Prometheus: How to create alerts based on the result of any Airflow Dag instead of a specific Airflow Dag


I installed airflow[statsd] using "pip install 'apache-airflow[statsd]' and I installed statsd_exporter. Now I can see airflow metrics from Prometheus. but all the metrics related to airflow have dag_id and task_id as a part of metrics names.

For example, for dag id "dag1" with task id "task1" the metrics for the time taken to finish a task is: airflow_dag_dag1_task1_duration. For dag id "dag2" with task id "task2" the metrics is: airflow_dag_dag2_task2_duration.

what I am interested is something like: trigger an alert if any dag fails, or trigger an alert if it takes more than XXX sec for a dag to complete. in another word, I do not want to create a rule and alert for each individual dag or task. I want to alert the generic situation.

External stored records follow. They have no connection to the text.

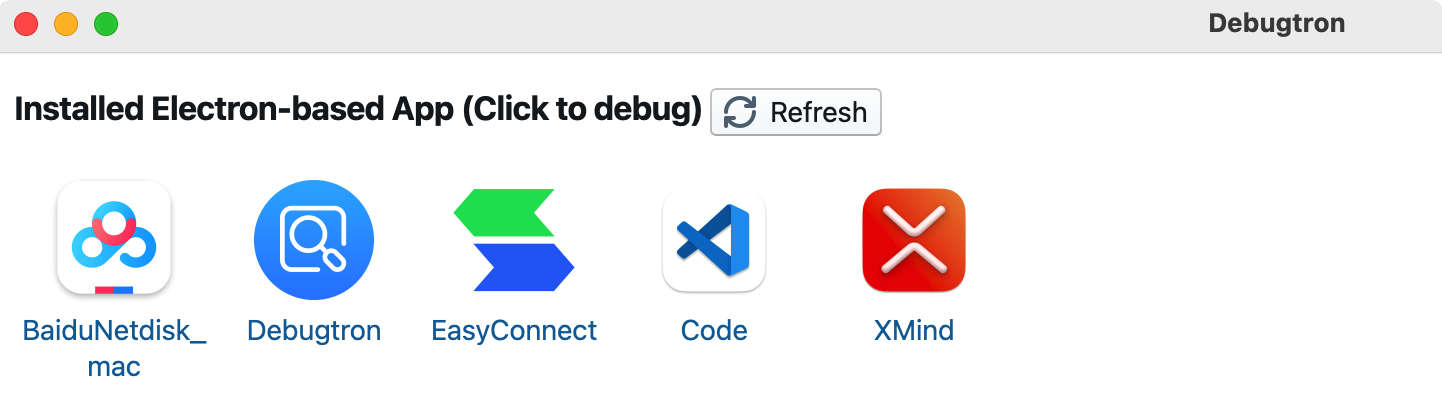This screenshot has width=1442, height=402.
Task: Close the Debugtron window with red button
Action: point(26,25)
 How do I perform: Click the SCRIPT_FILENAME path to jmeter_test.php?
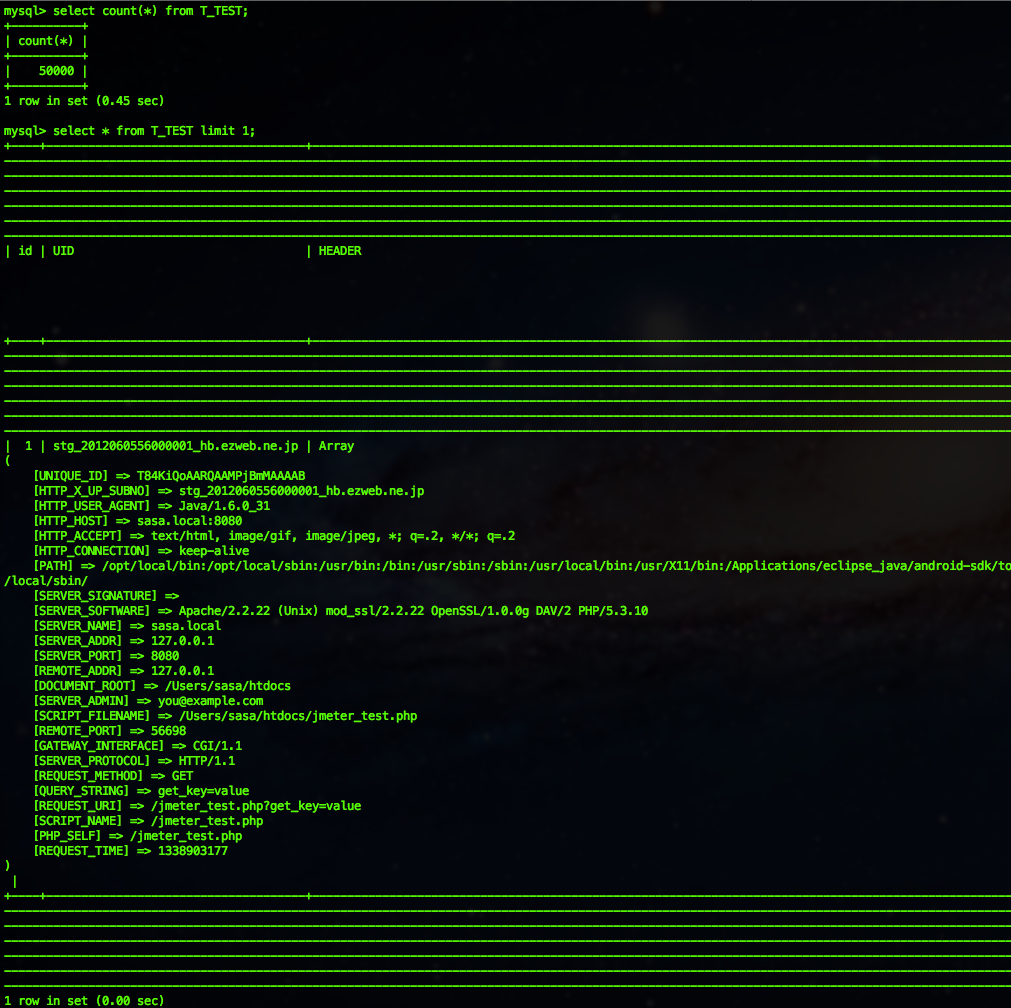click(x=298, y=716)
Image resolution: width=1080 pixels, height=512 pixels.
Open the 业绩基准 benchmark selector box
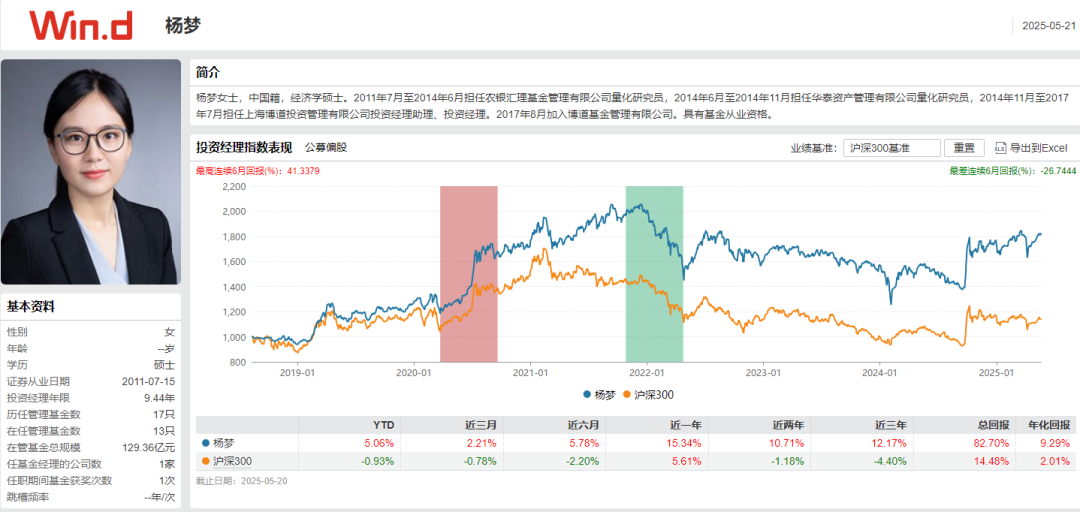click(891, 148)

How can I create rule/alert in Prometheus for generic case?


Solution

  • You should be able to use something like the below and base your alerting off that:

    {__name__=~"airflow_dag.+_duration"}
    

    Be warned though, if you use just {__name__=~".+"} it's an expensive query and could potentially break the instance requiring a restart of the Prometheus service.

    Updated to include example alert:

    - alert: Saf_Test
      expr: ({__name__=~"windows_cpu.+_total"} > 5.8281319e+07)
      for: 5m
      labels:
        severity: warning
      annotations:
        description: 'Alert text here'
        summary: 'Summary here'